We use Crazy Eights often during ideation at Philosophie including during our Design Sprints (as does Google Ventures). They are great for diverging to lots of ideas before we start to build prototypes.
You run the Crazy Eights exercise by quickly sketching a bunch of ideas as a team. Often it is done on a piece of paper that has been folded to make eight areas. You use a timer to force people to sketch as quickly as possible, usually within eight minutes total. Once you are done with all eight sketches you talk through your ideas with the group.
A Crazy Eight from a recent engagement, and yes, my handwriting is that bad.
We can usually get a lot of great ideas from the method, but sometimes the breadth of ideas generated aren’t so different from each other. In particular, since we are all experts that read similar content we get boxed into heuristics, rather than opening up the possibilities to new monumental ideas. Randomization may hold the key to break out of that box.
Machine Learning and creativity today
A few weeks ago a creative writer talked about using ML to auto-complete sentences as a generation technique:
It made me think about how we can use ML or even a randomizer to increase the amount of divergence we do during ideation.
Randomizers, creativity, and hackathons
I had first experimented with randomization for inspiration at Horizons Ventures. We had planned a hackathon at a Chinese University to foster collaboration between the design and engineering students.
To join their skill sets, we asked the students to create dioramas built with Grove electronics. This wasn’t the shoebox that I had put together in grade school. They were digitally designed and would interact with the observer.
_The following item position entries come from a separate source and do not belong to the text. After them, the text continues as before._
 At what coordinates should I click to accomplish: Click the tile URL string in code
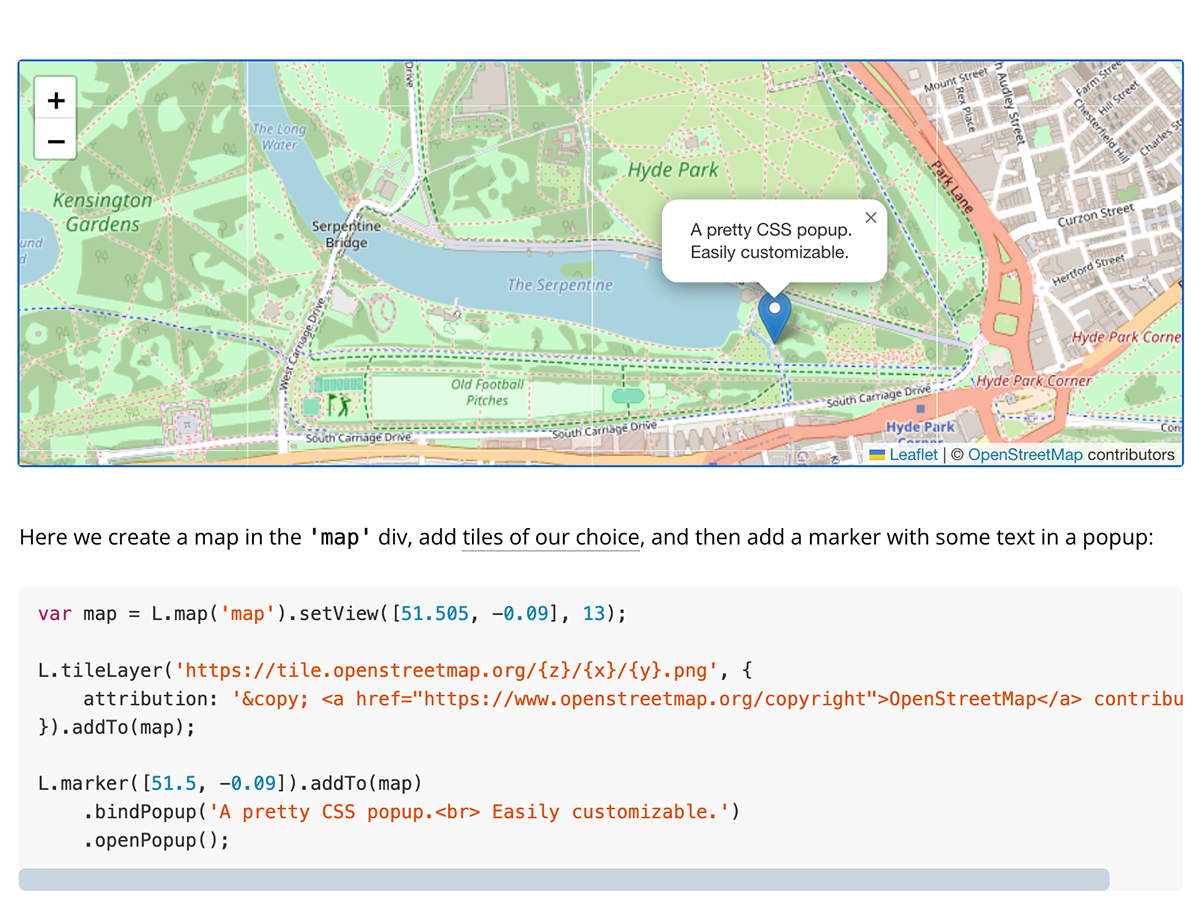[449, 670]
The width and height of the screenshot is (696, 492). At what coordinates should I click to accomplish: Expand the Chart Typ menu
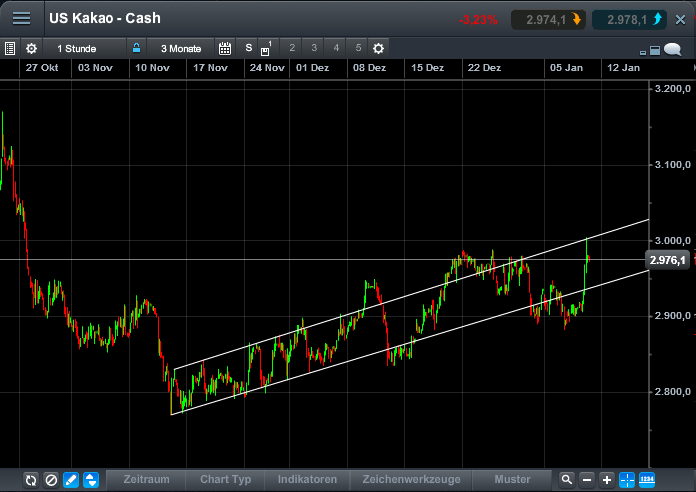225,480
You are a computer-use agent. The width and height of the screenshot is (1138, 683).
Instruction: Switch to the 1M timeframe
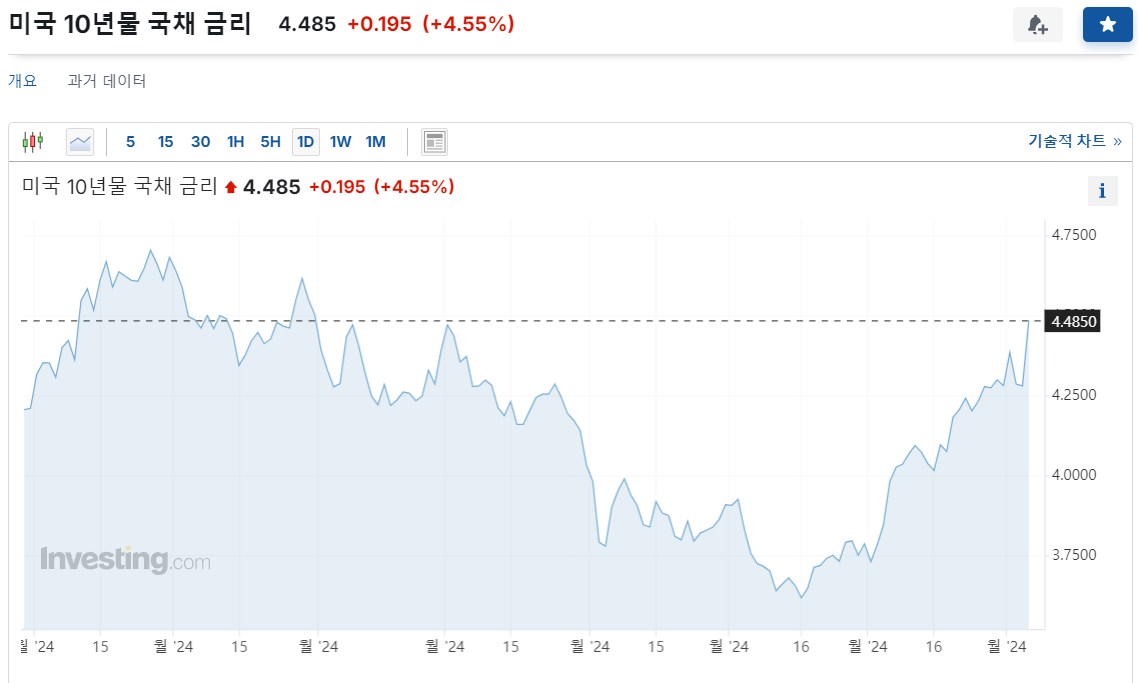pos(375,142)
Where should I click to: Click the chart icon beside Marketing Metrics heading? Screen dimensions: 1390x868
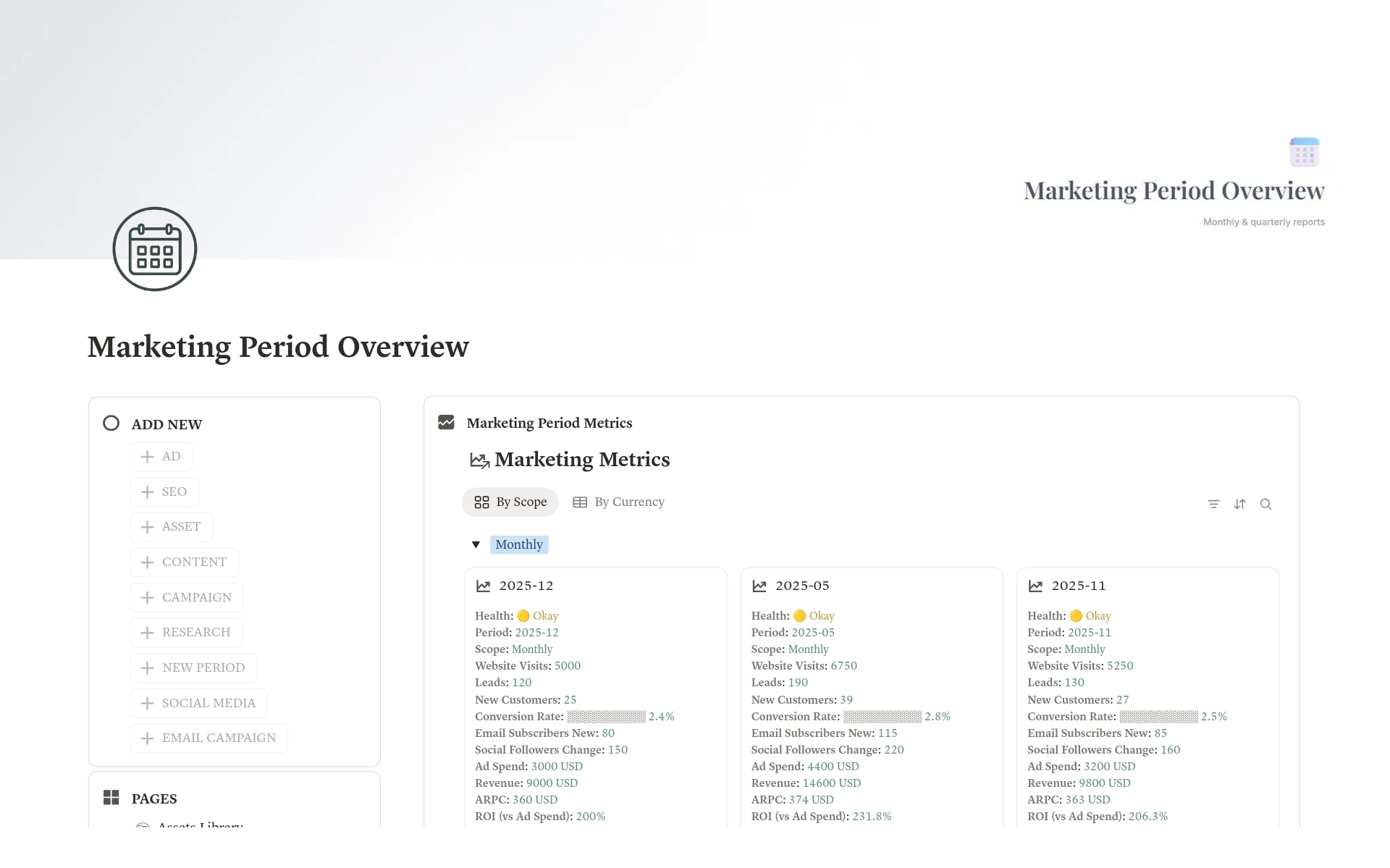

Rather than choose a particular theme for all teams, we decided to randomize it with a generator built in Google Sheets. It was inspired by game jam theme generators I had seen before. The theme that was generated included a famous person, an activity, a place, an art style, and a particular Grove input component. Even the teams were randomly assigned, much to the annoyance of the students.
“Steve Jobs is playing table tennis at the beach in the style of baroque triggered by a touch sensor”
It was amazing the work that was done against such random constraints by the students. I was so impressed with all of the entries.
The Oblique Strategies deck on my desk
Getting back to Philosophie, I considered rolling my own generator or ML, but instead decided to use the deck of Oblique Strategies that has been sitting on my desk for a month.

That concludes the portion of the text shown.